The loudest argument against subminimum wage, largely made by non-disabled people purportedly advocating on behalf of disabled people, is that people with intellectual and developmental disabilities just won’t get hired elsewhere. Christensen says it’s important for those proxy voices to keep in mind that subminimum wages weren’t originally meant for workers with intellectual and developmental disabilities—in fact, the policy was largely meant to support disabled war veterans.
“It was always intended to be a sort of low-risk way to get businesses to be willing to retrain people to reenter the workforce,” she said.
Disabled people across the United States are more likely to live in poverty than non-disabled people. In 2021, around a quarter of disabled Georgians between the ages of 18 and 64 lived below the poverty line. For disabled people who can work, a living wage is a step to address disabled poverty—but making a few dollars or even cents an hour is not. Being paid a subminimum wage, Kelly says, “hinders and prevents disabled people from having autonomy in their lives.”
Kelly also believes that living wages for disabled workers could positively impact the care economy, which is stretched very thin, by helping them afford to live and receive services in their community, “rather than an institutional setting.” It could also mean not having to “linger on a waiting list” for a paid caregiver, which could help parents and other unpaid carers in their lives.
In addition to subminimum wage repeals, a growing number of states have passed or are considering employment-first legislation, which—though the contents vary—is supposed to help disabled workers integrate into the workforce and secure services they need to succeed. Some states like Colorado have also recognized that “transportation is a barrier” for workers with disabilities, Christensen says, and are working to make sure these workers have the infrastructure they need to get to their jobs. 

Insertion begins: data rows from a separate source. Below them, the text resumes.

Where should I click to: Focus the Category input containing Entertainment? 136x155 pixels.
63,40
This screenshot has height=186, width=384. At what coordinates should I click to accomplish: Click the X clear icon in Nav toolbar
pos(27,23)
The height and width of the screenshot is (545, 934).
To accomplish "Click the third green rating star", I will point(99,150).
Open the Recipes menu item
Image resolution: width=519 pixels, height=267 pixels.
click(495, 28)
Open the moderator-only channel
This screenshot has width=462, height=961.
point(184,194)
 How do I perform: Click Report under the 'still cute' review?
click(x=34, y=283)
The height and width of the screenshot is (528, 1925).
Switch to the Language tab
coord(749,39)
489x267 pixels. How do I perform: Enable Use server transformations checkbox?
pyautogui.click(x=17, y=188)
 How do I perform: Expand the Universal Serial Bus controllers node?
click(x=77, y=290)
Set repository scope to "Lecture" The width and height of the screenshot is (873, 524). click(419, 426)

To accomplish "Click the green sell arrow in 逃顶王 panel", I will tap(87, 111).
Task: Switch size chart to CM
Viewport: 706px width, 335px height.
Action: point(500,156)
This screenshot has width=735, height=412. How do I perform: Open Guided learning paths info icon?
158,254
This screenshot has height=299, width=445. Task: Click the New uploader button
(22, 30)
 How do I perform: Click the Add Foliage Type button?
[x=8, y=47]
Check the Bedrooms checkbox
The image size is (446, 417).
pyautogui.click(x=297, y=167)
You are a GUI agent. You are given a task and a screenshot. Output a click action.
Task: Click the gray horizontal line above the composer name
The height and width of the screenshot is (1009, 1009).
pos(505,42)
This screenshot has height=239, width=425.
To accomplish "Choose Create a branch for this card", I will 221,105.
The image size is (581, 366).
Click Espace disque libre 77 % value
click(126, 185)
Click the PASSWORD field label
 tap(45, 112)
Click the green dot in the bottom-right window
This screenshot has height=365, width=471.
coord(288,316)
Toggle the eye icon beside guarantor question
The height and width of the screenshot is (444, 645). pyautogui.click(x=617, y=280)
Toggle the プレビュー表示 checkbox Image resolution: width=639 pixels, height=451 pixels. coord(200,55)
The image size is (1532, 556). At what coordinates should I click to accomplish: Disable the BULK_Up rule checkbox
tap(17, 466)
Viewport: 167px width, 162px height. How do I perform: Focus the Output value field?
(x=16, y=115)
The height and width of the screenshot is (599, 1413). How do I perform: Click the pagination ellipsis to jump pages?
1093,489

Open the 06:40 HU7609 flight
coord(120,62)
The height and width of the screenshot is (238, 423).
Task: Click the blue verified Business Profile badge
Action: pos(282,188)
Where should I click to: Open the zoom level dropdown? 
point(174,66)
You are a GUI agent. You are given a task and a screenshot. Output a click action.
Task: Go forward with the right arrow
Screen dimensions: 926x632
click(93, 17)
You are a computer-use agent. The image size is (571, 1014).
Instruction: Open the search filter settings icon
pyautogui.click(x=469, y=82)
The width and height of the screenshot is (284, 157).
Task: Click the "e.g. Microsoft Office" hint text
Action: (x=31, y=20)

But Georgia, which already passed an employment-first bill in 2018, needs “a reset on Employment First,” Kelly told me. Georgia made the state’s Vocational Rehabilitation Agency responsible for implementing the law; Kelly says the agency has “been an absolute abysmal failure to disabled people” that hasn’t “improved the realities for disabled employment.” 
A growing number of states, in addition to Georgia, have introduced bills to stop disabled workers from being paid less than others, including a New York state bill that recently got a stamp of approval from its senate labor committee. Illinois is also reviving its effort to pass a subminimum wage repeal—a first try in 2023 didn’t even get a vote, and Republican state senators are still vocally opposed.